Nous avons poursuivi avec opiniâtreté (l’entêtement de PhG, je le connais bien) dans cette voie du constat du règne enfin établi du nihilisme-total sur le monde avec en tête de la musique un fou-bouffe couleur orange-fanée qui ne cesse de se proclamer empereur de tous les empires : puis, au-delà, alors que la musique s’arrête, de son trépas (celui du nihilisme-total) qui s’ensuit pas très loin d’immédiatement. Cela, comme vu encore le 25 juillet 2026 ; à la suite des « Galipettes, palinodies et pantalonnades nietzschéennes » de PhG :
« Le nihilisme, devenu suppositoire aux riches atours recouvrant cette masse de merde nommée nihilisme et réduit à l’odorat du néant et du rien, et donc préparée à trépasser de la plus belle des manières... [...] Jusqu’à, peut-être, le croche-pied divin de l’IA.
» Conclusion ? Nietzsche a trouvé la façon élégante, radicale, sans appel ni retour, de liquider le nihilisme enterré à ses côtés et salué par son ricanement de Machiavel postmoderne, avec l’inscription :
« “Ci-gisent Nietzsche et le nihilisme, le second cocu jusqu’au très-profond du suppositoire des redoutables moustaches ravageuses du premier.” »
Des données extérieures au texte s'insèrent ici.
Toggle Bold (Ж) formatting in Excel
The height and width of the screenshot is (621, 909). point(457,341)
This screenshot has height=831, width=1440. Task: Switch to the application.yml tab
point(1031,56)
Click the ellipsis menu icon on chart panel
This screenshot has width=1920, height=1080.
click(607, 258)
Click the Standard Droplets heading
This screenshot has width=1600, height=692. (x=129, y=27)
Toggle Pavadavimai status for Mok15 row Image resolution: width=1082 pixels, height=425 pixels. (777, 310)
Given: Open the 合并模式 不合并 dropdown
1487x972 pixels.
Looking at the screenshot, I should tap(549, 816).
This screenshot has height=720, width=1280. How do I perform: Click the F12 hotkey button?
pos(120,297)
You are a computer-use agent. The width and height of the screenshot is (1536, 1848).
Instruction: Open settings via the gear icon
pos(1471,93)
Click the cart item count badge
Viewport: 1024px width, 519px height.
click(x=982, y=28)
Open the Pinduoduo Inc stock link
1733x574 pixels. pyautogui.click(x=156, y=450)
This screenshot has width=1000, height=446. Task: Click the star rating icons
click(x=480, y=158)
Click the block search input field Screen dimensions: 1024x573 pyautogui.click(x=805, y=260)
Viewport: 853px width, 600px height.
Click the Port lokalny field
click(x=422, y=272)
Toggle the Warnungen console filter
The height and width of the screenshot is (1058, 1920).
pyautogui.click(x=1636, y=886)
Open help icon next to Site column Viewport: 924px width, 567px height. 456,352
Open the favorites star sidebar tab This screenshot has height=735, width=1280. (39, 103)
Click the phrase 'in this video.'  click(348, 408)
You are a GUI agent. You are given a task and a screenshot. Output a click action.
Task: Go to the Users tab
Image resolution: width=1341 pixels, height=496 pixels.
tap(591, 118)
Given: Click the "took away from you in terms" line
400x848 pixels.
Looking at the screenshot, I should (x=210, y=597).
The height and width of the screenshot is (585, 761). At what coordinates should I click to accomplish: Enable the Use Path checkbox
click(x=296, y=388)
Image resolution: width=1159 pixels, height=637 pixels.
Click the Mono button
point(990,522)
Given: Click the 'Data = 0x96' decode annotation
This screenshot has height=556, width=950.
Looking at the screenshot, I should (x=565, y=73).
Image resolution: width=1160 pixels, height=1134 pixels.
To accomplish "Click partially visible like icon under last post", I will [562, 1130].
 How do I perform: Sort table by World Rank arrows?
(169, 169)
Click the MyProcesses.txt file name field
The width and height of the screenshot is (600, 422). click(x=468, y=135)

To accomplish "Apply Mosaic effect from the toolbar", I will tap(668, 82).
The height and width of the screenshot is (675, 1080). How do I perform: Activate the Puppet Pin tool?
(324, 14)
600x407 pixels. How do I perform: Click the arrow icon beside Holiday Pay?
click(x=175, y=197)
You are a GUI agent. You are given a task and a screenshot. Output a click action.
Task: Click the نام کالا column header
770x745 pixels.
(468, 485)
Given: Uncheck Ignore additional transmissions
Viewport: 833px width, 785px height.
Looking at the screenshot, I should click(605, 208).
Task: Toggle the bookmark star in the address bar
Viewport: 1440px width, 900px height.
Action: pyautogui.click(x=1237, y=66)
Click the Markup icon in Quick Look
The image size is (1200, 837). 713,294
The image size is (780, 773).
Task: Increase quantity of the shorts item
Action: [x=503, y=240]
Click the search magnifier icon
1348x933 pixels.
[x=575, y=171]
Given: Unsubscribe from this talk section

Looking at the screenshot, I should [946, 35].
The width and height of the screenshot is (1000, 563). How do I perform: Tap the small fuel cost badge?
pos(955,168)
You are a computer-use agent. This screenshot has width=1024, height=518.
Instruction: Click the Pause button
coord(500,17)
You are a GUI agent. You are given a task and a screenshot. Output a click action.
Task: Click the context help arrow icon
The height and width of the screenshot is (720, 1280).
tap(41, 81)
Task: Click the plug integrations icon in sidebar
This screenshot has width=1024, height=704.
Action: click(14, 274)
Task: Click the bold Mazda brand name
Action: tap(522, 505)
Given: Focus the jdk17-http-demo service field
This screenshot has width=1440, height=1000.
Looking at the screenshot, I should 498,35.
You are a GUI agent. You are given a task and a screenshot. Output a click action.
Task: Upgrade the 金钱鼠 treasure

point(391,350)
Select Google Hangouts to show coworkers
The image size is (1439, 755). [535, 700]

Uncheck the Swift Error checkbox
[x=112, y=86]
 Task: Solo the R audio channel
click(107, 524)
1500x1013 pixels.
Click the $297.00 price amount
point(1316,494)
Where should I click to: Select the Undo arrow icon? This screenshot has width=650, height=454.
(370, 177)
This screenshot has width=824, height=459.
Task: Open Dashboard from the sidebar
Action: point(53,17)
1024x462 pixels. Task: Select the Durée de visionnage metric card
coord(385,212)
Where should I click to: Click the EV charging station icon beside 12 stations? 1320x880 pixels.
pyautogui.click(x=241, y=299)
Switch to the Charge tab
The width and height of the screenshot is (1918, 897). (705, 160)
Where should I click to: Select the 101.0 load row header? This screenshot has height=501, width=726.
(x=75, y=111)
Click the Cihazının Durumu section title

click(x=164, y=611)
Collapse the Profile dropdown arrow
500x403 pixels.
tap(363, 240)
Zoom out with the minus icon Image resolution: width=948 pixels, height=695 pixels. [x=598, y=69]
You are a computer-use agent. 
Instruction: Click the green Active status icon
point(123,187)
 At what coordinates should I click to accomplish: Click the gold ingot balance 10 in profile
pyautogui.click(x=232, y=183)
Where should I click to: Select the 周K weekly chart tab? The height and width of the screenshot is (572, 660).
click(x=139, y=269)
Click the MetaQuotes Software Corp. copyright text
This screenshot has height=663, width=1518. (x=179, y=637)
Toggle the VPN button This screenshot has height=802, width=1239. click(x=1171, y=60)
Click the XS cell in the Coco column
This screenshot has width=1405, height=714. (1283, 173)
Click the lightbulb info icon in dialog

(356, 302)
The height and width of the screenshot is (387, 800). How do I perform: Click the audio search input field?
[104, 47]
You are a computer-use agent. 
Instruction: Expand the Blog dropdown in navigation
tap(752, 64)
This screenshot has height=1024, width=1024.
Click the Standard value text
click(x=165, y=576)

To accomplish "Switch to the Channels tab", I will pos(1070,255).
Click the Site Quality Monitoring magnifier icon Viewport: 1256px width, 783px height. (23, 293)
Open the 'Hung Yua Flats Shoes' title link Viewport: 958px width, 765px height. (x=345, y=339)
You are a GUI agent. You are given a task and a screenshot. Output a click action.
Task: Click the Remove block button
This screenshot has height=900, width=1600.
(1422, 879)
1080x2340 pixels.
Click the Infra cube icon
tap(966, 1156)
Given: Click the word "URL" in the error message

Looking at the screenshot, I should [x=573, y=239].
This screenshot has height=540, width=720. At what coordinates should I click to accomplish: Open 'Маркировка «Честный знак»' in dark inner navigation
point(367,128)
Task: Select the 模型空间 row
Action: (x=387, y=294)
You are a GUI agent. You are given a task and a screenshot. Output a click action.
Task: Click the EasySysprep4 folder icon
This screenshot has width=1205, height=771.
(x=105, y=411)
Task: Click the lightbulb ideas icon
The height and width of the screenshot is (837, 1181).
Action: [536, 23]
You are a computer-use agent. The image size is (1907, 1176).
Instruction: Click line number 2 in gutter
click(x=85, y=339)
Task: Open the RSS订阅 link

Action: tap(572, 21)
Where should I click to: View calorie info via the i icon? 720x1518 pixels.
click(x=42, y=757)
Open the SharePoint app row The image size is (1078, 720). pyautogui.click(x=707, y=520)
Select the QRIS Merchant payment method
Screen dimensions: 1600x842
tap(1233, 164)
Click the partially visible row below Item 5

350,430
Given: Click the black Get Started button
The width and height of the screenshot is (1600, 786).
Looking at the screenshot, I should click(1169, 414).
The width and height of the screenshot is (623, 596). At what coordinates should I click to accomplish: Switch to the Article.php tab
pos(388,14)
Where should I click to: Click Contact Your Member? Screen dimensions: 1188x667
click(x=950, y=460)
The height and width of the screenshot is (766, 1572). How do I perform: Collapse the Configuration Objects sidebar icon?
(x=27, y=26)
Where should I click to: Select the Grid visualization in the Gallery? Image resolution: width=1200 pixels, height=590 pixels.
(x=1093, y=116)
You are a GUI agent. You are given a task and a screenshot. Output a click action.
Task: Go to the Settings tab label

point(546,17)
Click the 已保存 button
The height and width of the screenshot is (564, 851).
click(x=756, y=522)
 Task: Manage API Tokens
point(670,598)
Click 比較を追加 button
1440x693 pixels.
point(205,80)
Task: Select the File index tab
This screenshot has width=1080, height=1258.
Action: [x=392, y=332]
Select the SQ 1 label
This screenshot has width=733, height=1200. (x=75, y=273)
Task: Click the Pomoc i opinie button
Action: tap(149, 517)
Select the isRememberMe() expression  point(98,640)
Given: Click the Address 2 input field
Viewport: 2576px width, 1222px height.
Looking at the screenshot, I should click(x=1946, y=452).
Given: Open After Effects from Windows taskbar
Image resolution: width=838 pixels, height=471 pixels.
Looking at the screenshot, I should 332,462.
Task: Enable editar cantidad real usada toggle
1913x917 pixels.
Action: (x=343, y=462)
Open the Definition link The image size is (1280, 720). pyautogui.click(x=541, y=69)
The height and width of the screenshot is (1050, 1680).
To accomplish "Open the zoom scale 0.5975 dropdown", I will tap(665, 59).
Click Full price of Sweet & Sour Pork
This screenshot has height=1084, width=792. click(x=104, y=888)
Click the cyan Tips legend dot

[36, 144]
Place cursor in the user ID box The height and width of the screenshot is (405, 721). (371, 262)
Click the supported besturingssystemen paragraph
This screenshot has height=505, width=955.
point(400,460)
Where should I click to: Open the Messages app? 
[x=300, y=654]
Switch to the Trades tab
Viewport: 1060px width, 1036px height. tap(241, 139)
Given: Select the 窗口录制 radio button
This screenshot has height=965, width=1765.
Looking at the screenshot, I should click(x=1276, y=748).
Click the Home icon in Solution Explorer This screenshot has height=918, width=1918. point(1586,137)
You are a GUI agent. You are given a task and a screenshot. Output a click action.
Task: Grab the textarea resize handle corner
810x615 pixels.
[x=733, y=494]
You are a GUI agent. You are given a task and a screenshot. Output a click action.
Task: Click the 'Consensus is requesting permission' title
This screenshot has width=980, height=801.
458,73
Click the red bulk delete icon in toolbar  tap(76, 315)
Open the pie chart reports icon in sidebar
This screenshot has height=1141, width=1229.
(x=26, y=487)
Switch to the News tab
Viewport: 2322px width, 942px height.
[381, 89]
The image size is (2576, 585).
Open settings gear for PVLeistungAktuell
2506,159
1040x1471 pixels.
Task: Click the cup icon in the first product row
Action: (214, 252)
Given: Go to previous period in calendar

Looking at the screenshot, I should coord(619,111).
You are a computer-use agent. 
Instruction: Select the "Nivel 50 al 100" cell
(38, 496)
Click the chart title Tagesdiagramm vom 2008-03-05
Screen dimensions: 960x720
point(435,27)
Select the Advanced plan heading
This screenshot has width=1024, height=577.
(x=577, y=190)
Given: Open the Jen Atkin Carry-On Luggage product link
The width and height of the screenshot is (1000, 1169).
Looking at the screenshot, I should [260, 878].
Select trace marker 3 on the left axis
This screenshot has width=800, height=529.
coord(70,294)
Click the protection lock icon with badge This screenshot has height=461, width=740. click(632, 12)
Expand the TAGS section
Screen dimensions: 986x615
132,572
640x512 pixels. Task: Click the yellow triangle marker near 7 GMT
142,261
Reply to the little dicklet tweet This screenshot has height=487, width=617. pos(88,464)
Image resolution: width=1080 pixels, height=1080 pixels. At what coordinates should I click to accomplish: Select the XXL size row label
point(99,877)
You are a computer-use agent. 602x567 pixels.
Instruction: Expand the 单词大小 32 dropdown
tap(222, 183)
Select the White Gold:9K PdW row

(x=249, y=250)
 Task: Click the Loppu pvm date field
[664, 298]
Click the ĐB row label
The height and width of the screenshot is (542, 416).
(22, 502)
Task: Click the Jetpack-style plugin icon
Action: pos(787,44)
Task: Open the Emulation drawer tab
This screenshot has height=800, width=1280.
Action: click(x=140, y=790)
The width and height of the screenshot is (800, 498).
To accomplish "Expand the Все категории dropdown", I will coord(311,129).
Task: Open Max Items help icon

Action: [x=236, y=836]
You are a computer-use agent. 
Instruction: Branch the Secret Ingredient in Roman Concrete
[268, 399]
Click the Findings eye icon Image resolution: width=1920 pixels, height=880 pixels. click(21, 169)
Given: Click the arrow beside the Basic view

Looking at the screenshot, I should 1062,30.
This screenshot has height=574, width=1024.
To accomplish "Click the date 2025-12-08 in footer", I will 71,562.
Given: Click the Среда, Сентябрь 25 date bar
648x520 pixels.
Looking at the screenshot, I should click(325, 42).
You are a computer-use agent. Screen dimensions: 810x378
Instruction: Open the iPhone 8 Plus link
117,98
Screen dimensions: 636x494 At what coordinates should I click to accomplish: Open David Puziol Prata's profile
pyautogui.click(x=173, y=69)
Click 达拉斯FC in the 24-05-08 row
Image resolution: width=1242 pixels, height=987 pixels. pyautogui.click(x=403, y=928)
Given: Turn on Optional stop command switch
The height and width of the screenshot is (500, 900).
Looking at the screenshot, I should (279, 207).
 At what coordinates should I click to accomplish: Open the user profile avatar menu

Je sais bien que cela ne plaira pas beaucoup aux philosophes académiques, aux experts, aux prévisionnistes à la longue vue mais à la vue courte, etc. Mais je m’y tiens ! Laissez faire le temps et la sottise humaine, qui se déplacent et grandissent ces temps derniers à une vitesse hypersonique (12 000-13 000 km/h et 5000-6000° degrés Kelvin, chaleur de la surface du soleil, à l’impact). Nul besoin de complots ni de grands principes saccagés lorsqu’on contemple le “travail” déjà accompli depuis, disons, 2001 (9/11 comme date symbolique). Il suffit simplement du suppositoire concocté par Nietzsche selon la formule « il ne reste que la noblesse du nihilisme à la philosophie », — et l’autodestruction sera achevée.